Archiwum Polityki

Wykapany Sarko

W aferze wokół Jeana Sarkozy’ego nie chodzi tylko o nepotyzm. W tle toczy się batalia o reelekcję jego ojca w 2012 r.

Książęce loki, śmiałość w obejściu ze starszymi od siebie, do tego sposób mówienia, którym co chwila przypomina rozmówcom, czyim jest synem. Dotychczas Jean Sarkozy bardzo świadomie grał wizerunkiem następcy tronu. Tym większe było zaskoczenie, gdy po wakacjach pojawił się w Paryżu krótko ostrzyżony i w okularach. Dziś wiadomo już dlaczego: 23-letni student prawa szykuje się do objęcia prezesury EPAD, państwowej agencji zarządzającej La Défense, paryską wyspą wieżowców. Na takim stanowisku trzeba przynajmniej poważnie wyglądać, zwłaszcza gdy życiorys świeci samą maturą.
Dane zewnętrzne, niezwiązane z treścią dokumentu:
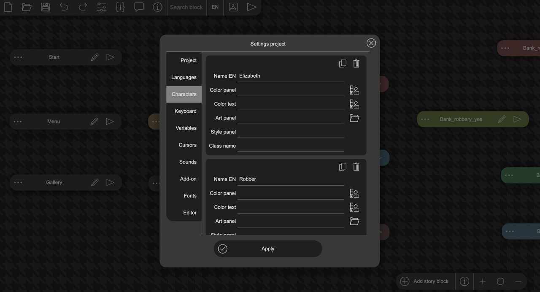Duplicate the Elizabeth character entry

[343, 63]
Aby je zdobyć, wystarczy być synem prezydenta Francji. Nicolas Sarkozy ma trzech męskich potomków – Pierre’a i Jeana z pierwszego małżeństwa, Louisa z drugiego. 13-letni Louis jest jeszcze za mały, by piastować urzędy, Pierre zajmuje się produkcją płyt raperskich (pierwszą wydał pod pseudonimem, by nie narażać się w środowisku, które nienawidzi Sarkozy’ego), za to Jean interesuje się polityką na całego. Tak bardzo, że jego ekspresowa kariera przyćmiła nawet skandal wokół ministra kultury, zresztą bratanka prezydenta Mitterranda, który jeździł do Tajlandii sypiać z chłopcami.

Jean do polityki wszedł półtora roku temu.
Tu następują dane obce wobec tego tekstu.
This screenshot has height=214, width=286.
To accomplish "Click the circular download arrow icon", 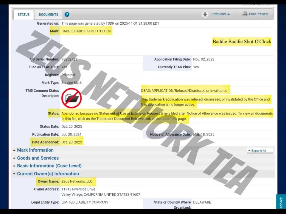I will (x=205, y=14).
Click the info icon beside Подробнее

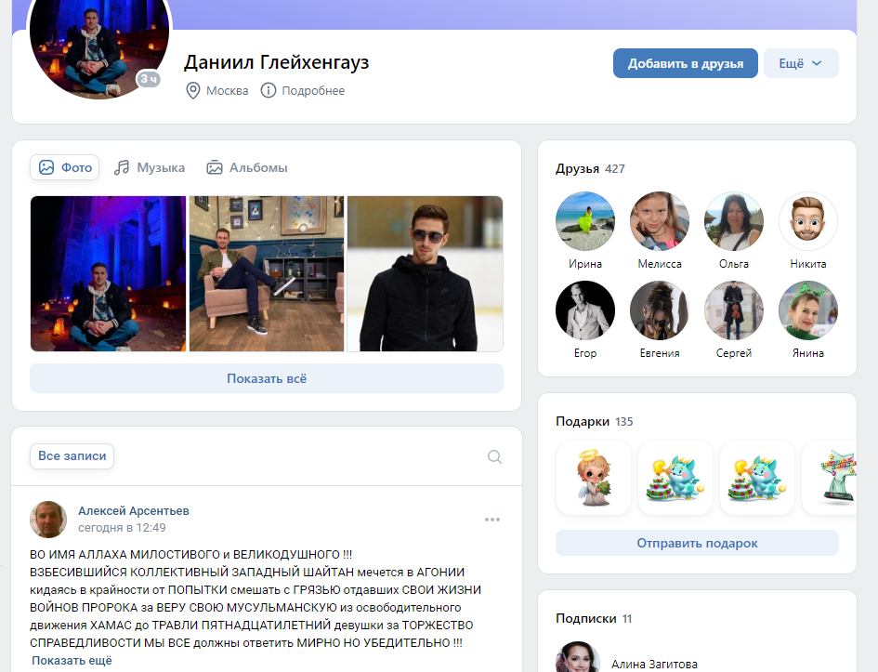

Jesienią 2007 r. ojciec posłał go do rodzinnego Neuilly-sur-Seine, by wsparł prezydenckim nazwiskiem kandydata na nowego mera miasta. Jean dzielnie mu pomagał, ale gdy sondaże wykazały, że kandydat nie ma szans na wygraną, wziął sprawy we własne ręce i bezceremonialnie wypowiedział mu poparcie. Przez chwilę myślano, że młody Sarko pójdzie na całość i sam zgłosi się na mera (ojciec objął to samo stanowisko w wieku 28 lat), ale Jean wykazał się politycznym instynktem – zamiast do rady miasta wystartował szczebel wyżej, do rady departamentu.